- _Check your understanding_:
**1)** Answer these questions from the Kaleb Blaha profile:
(a) Which high school did Blaha attend?
(b) After how many games did his 2024 season end with an injury?
(c) Which team did the Falcons defeat in the Amos Alonzo Stagg Bowl, and by what score?
**2)** Revise the Kaleb Blaha profile by writing out the passage that begins at the words "Blaha led the" and stops after "2020 to 2021.", with "Falcons" replaced by "River Falls squad" throughout.

Kaleb Blaha

Profile
- Position: Quarterback

Personal information
- Born: 2001 (age 24–25) Coon Rapids, Minnesota, U.S.
- Listed height: 6 ft 2 in (1.88 m)
- Listed weight: 201 lb (91 kg)

Career information
- High school: Fridley (Fridley, Minnesota)
- College: Winona State (2020–2021; WR); Wisconsin–River Falls (2022–2025);

Awards and highlights
- NCAA Division III national champion (2025); Stagg Bowl MVP (2025); Gagliardi Trophy winner (2025); Manning Award finalist (2025); AP NCAA Division III Offensive Player of the Year (2025); D3Football.com Offensive Player of the Year (2025); AFCA First Team All-American (2025); Associated Press First Team All-American (2025); Walter Camp Foundation All-American (2025); D3football.com First Team All-American (2025); WIAC Offensive Player of the Year (2025); NCAA all-divisions single-season total offense leader & record holder (6,189 yards, 2025); NCAA Division III single-season total offense record (prior to all-divisions record);

= Kaleb Blaha =

American football player (born 2001)

Kaleb Blaha is an American football quarterback. He previously played college football at Winona State University, where he played as a wide receiver, and Wisconsin–River Falls, where he played as a quarterback.

Blaha led the Falcons to their first NCAA Division III national championship in 2025, earning Amos Alonzo Stagg Bowl MVP honors. He won the 2025 Gagliardi Trophy as the most outstanding player in Division III football and was named a finalist for the Manning Award, becoming the first Division III quarterback ever to receive the honor.

== Early life ==
Blaha attended Fridley High School in Fridley, Minnesota, where he played quarterback. As a senior in 2019, he passed for 1,503 yards and 21 touchdowns while rushing for 821 yards and 21 scores, leading the team to a 10–1 record and a state tournament appearance.

== College career ==

=== Winona State ===
Blaha began his college career at Division II Winona State University where he played as a wide receiver from 2020 to 2021.

=== Wisconsin–River Falls ===
Blaha transferred to the University of Wisconsin–River Falls in 2022 and transitioned back to quarterback. He became the starting quarterback and helped transform the program, which had not had a winning season since 2000.

In 2023, Blaha was a Gagliardi Trophy semifinalist, earned multiple All-American and All-WIAC honors, and set program records with 3,882 yards of total offense and 22 rushing touchdowns.

In 2024, he suffered a season-ending injury after three games and received a medical redshirt.

In 2025, Blaha had a historic senior season:

- Led the Falcons to a WIAC championship (first since 1998) and their first NCAA Division III national title, defeating North Central (IL) 24–14 in the Amos Alonzo Stagg Bowl.

- _Collected data_:
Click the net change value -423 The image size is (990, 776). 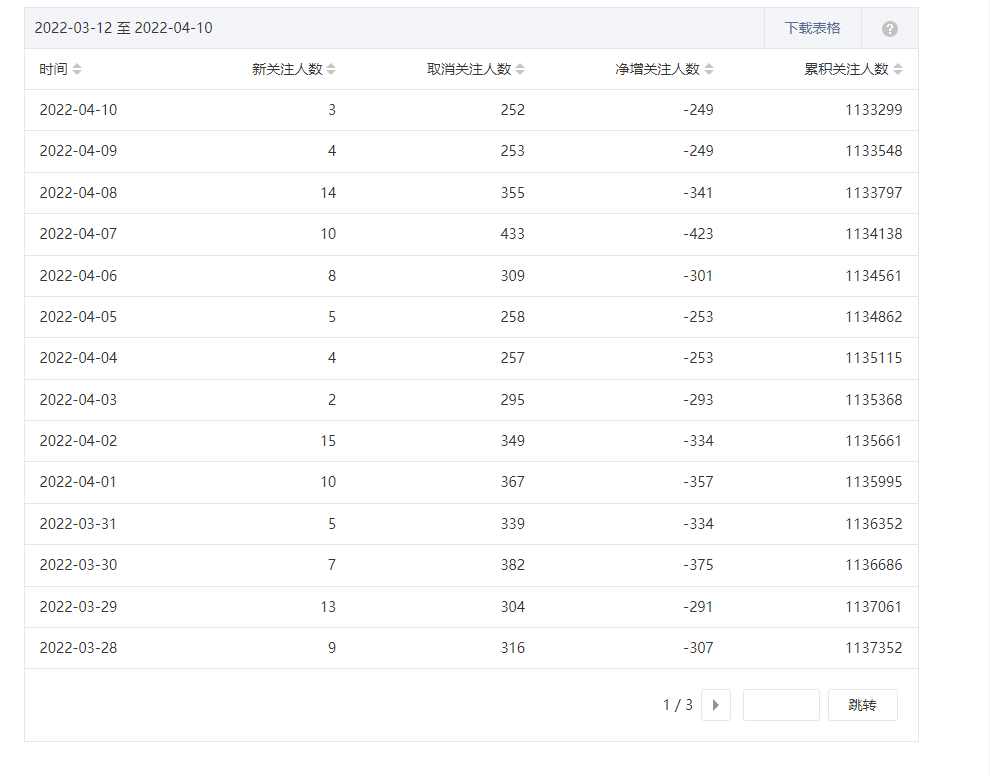698,234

- _Expected results_:
**1)**
(a) Fridley High School in Fridley, Minnesota
(b) Three games
(c) North Central (IL), 24–14

**2)**
Blaha led the River Falls squad to their first NCAA Division III national championship in 2025, earning Amos Alonzo Stagg Bowl MVP honors. He won the 2025 Gagliardi Trophy as the most outstanding player in Division III football and was named a finalist for the Manning Award, becoming the first Division III quarterback ever to receive the honor.

== Early life ==
Blaha attended Fridley High School in Fridley, Minnesota, where he played quarterback. As a senior in 2019, he passed for 1,503 yards and 21 touchdowns while rushing for 821 yards and 21 scores, leading the team to a 10–1 record and a state tournament appearance.

== College career ==

=== Winona State ===
Blaha began his college career at Division II Winona State University where he played as a wide receiver from 2020 to 2021.